Why do barrels get sulphur in them?
In the production of barrels (especially wine or sherry casks that later become whisky barrels), burning sulphur wicks inside the empty cask is a common method of sanitising and preserving the wood. The smouldering sulphur releases sulphur dioxide (SO₂) and related compounds, suppressing microbes and oxidation in the wood. If the barrel isn’t simply re-aired or washed sufficiently before being used, traces of sulphur-related compounds can remain in the wood and thus pass into the spirit during finishing or maturation.
When sulphur compounds show in whisky
Once a whisky is being made, there are a number of critical stages where sulphur (or more precisely volatile sulphur compounds, VSCs) can enter the aroma/flavour palette:
- Fermentation: yeast metabolism of sulphur-containing amino acids (and intermediates like hydrogen sulphide) can produce volatile sulphur compounds.
- Distillation & copper contact: copper stills help remove some sulphur compounds, but traces may remain.
- Maturation / finishing: some VSCs fall away over time, others persist.
- Barrel history: as noted above, if barrels were treated with sulphur or stored under certain conditions, that can carry through.
A whisky’s sulphur character depends on many upstream choices — malt/fermentation, still design, cask type, finishing, age — and it’s not automatically a “fault” or a “feature”. A small whisper of sulphur can contribute complexity, while heavy sulphur often comes across as a flaw (struck match, rotten cabbage, meaty off-note).
Why some people love it while others hate it
Here’s where the real human-element comes in: our noses differ, and that means our whisky experiences differ.
Ultra-sensitivity to VSCs
Volatile sulphur compounds often have extremely low sensory thresholds, which means very little is needed for detection. Because of these very low thresholds, some VSCs exert a strong influence even when present in small amounts.
Genetic variation in smell receptors
The way our olfactory system responds is shaped by genetics. It’s kind of like an aversion to coriander (cilantro) – for those who hate it, it tastes like soap and there is no changing that impression.
What this means: if your particular set of olfactory receptors is especially sensitive to sulphur-thiols (or you express them more strongly), you may perceive a dram as “sulphury”, “meaty”, “struck match” — whereas someone else, with different receptor variants, may barely notice those notes or interpret them differently (e.g., as earthiness, peat, depth).
Context and memory also matter
Apart from genetics, familiarity, previous tasting context, and cultural/linguistic associations play a role. If you’ve had many peated whiskies and are used to “peat + smoke” you may interpret a subtle sulphur note as part of the “peaty character”. Someone new to it might find that same note off-putting, because their brain flags it as “rotten” or “struck match”.
Another factor is maturation time and balance.
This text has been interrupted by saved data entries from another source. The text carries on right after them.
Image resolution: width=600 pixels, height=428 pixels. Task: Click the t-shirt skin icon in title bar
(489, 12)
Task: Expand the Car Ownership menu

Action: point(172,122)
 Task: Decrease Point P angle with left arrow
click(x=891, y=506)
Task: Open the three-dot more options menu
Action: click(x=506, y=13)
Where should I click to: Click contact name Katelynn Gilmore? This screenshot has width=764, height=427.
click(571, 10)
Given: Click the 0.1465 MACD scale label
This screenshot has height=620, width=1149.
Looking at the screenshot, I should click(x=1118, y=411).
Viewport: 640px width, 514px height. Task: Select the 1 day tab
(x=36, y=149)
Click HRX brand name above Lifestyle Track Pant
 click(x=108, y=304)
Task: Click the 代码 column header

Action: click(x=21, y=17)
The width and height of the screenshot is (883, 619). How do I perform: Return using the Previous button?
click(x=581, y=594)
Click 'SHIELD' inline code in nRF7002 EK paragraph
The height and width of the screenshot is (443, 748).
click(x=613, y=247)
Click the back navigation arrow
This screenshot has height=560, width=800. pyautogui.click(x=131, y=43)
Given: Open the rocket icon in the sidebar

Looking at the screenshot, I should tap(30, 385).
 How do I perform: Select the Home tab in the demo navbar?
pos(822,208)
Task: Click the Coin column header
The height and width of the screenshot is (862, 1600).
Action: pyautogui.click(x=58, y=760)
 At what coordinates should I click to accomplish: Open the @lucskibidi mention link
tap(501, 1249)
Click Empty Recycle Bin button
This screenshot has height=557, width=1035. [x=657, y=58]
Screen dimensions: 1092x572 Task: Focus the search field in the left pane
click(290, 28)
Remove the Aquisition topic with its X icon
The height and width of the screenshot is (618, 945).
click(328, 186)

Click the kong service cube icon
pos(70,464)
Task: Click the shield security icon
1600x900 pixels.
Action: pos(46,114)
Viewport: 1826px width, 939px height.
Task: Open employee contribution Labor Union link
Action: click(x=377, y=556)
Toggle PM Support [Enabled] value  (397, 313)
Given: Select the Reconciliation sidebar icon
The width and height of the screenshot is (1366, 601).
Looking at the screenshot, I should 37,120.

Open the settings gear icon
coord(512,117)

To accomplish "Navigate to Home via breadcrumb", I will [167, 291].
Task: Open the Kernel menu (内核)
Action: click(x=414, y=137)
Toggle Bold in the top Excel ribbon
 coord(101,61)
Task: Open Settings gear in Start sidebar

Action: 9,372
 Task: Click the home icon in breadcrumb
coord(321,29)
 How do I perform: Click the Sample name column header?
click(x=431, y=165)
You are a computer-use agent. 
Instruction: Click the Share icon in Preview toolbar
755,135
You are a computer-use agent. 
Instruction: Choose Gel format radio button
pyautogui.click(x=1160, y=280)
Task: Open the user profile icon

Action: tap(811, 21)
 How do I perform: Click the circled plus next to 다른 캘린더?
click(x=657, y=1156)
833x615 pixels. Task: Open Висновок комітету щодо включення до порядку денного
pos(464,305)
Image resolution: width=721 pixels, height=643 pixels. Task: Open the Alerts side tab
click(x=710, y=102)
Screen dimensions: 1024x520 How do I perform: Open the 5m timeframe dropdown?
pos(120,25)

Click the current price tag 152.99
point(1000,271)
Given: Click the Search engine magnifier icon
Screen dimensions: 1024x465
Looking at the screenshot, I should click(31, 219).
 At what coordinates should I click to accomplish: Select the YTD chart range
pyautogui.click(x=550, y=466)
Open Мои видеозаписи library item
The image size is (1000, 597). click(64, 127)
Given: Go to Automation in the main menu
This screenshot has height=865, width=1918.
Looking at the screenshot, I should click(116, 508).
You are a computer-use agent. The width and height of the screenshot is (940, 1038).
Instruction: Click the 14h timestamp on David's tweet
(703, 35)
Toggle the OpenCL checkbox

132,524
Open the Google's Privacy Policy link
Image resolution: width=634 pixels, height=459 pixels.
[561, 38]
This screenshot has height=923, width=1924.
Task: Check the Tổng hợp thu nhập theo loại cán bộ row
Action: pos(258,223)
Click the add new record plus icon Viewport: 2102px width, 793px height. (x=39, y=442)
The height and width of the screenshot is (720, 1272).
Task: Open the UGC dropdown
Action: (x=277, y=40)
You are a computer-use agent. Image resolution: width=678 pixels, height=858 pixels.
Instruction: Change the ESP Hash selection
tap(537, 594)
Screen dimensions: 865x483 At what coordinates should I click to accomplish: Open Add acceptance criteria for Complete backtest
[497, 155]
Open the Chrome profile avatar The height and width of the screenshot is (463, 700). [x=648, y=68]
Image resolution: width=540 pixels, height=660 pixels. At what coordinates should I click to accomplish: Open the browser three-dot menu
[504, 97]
A whisky from a young cask with clearly strong sulphur might hit as an off-note, while in a well-balanced, matured whisky that same sulphur might be buried or softened and read as “meaty smokiness”.
Myth-busting: what people often assume — and what the science says
| Myth | Reality |
|---|---|
| Sulphur in whisky = a fault every time | Not necessarily. Some sulphur compounds at low levels contribute positive complexity. |
| If I smell sulphur, the whisky must be cheap or badly made | Not always. Many well-respected whiskies carry subtle sulphur character by design (or through barrel history) and are well-balanced. |
| Everybody perceives sulphur notes the same way | Definitely false. Genetic and experiential factors change how we perceive sulphur compounds. |
| Barrels’ sulphur is always obvious and unpleasant | Again, no. Many volatile sulphur compounds decline in maturation; some persist slowly. |
Final takeaway
If you find you loathe a particular whisky, while a friend who usually has the same taste as you loves it, you might be sensitive to sulphur. You may not even be picking up smells of struck-match or boiled-cabbage, but the hint of sulphur is enough for your senses to register it as “bad”.
The important thing to remember is that neither of you are wrong, you just have different senses. Even if you both usually enjoy the same thing.